**THE PROBLEM**
Once the pictures are set aside, transcribe each line of the data exactly.

**RECORDS TO USE**
————————

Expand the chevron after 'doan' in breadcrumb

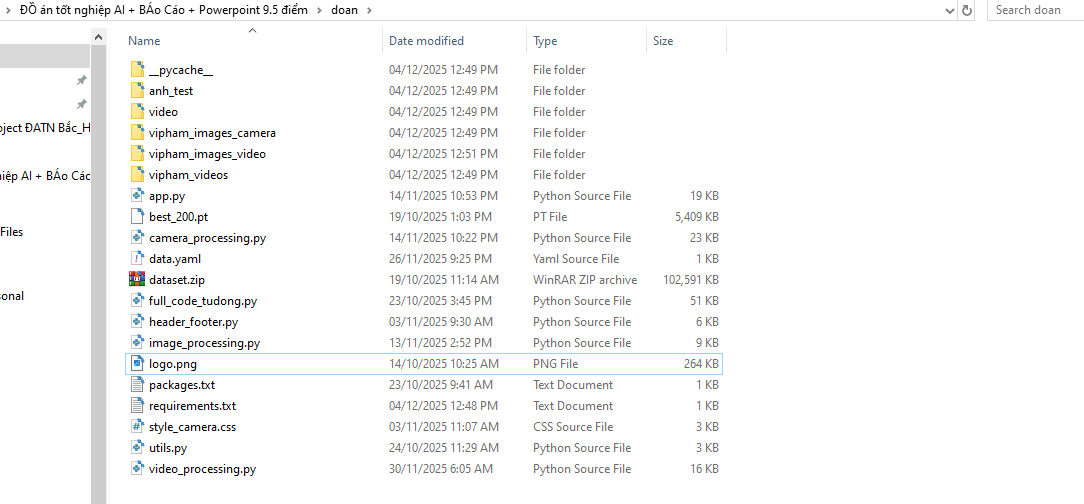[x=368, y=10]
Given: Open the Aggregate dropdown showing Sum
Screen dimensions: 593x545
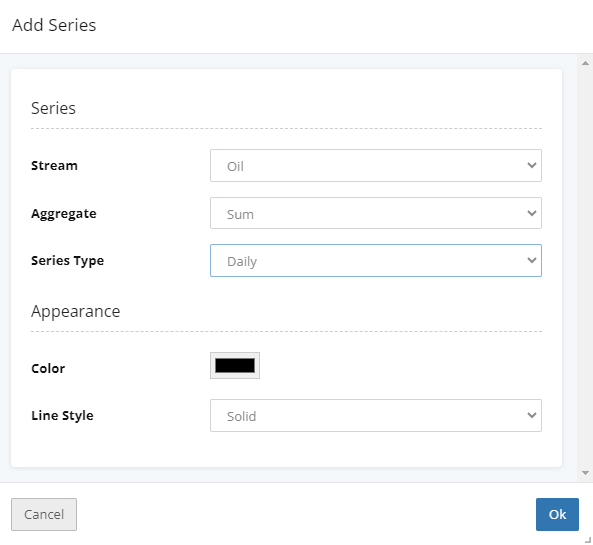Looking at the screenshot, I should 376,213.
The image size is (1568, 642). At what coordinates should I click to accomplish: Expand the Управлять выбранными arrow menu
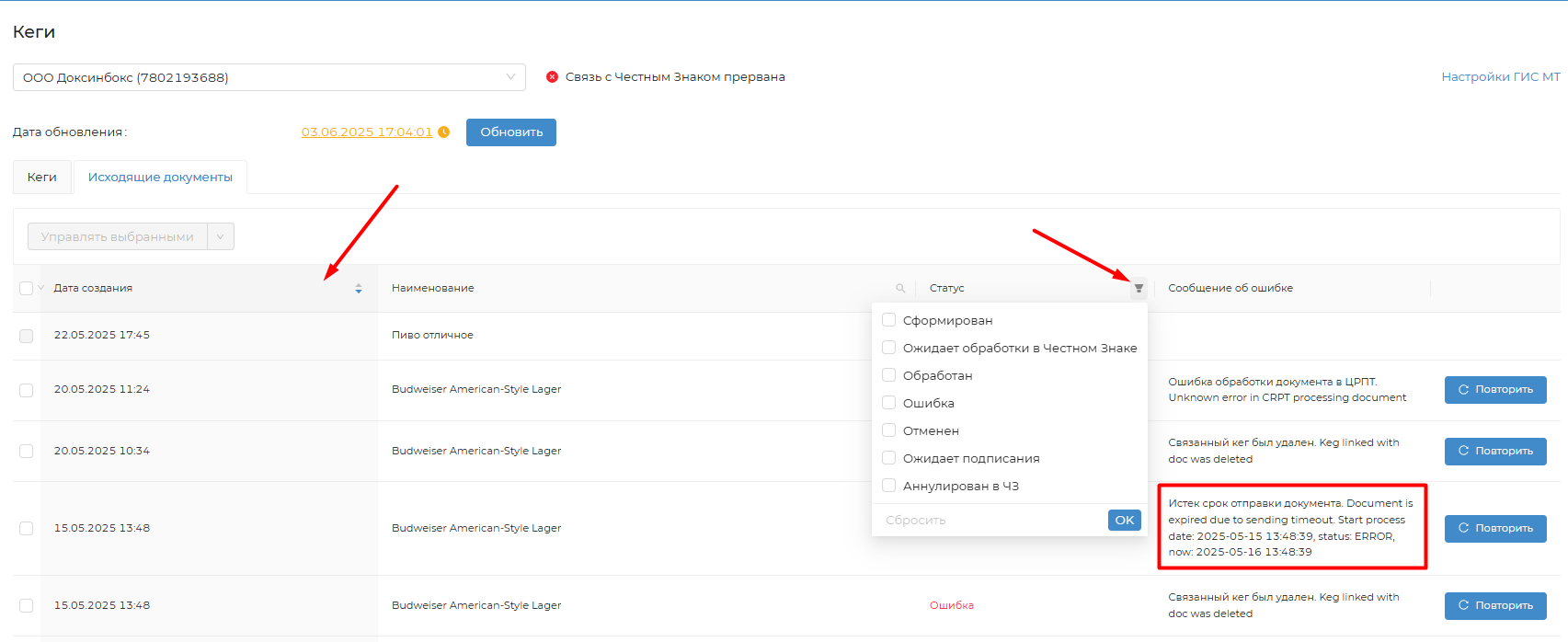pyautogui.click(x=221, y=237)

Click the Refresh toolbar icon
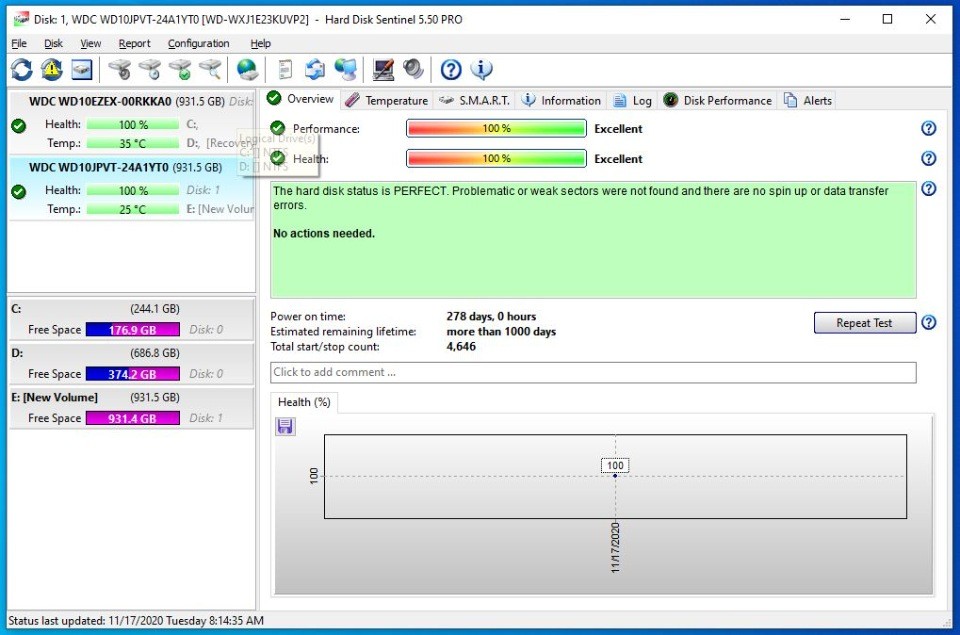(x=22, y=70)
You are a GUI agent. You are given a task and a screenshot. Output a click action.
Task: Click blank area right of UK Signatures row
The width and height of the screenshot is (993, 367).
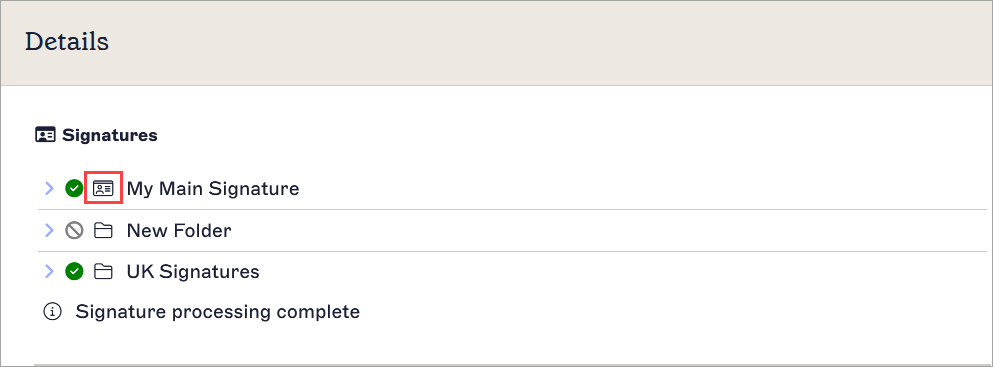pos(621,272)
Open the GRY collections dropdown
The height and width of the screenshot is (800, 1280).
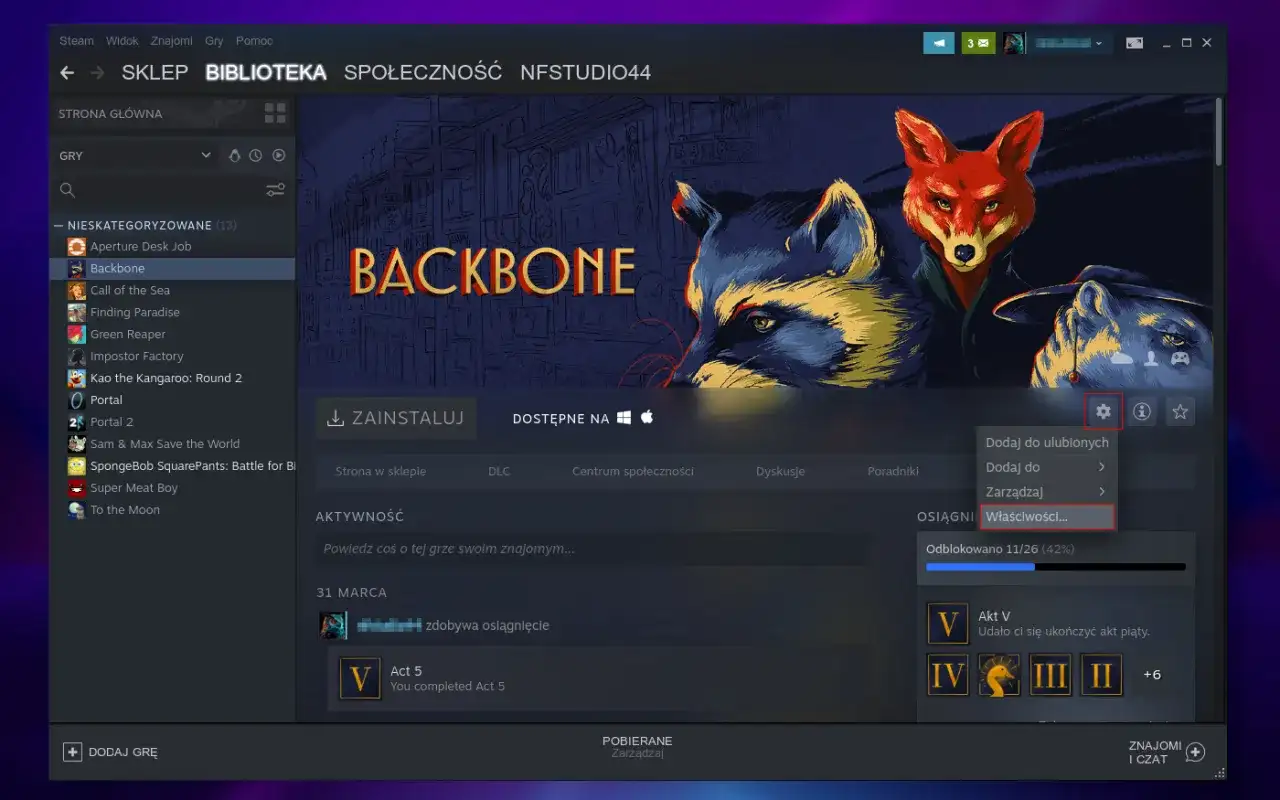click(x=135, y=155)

————————

**YOUR RESPONSE**
Expand the chevron after 'doan' in breadcrumb

[x=368, y=10]
Given: Open the Aggregate dropdown showing Sum
Screen dimensions: 593x545
Looking at the screenshot, I should 376,213.
The image size is (1568, 642). At what coordinates should I click to accomplish: Expand the Управлять выбранными arrow menu
pyautogui.click(x=221, y=237)

Click the Refresh toolbar icon
(x=22, y=70)
You are a GUI agent. You are given a task and a screenshot. Output a click action.
Task: Click blank area right of UK Signatures row
The width and height of the screenshot is (993, 367).
pos(621,272)
Open the GRY collections dropdown
The height and width of the screenshot is (800, 1280).
click(x=135, y=155)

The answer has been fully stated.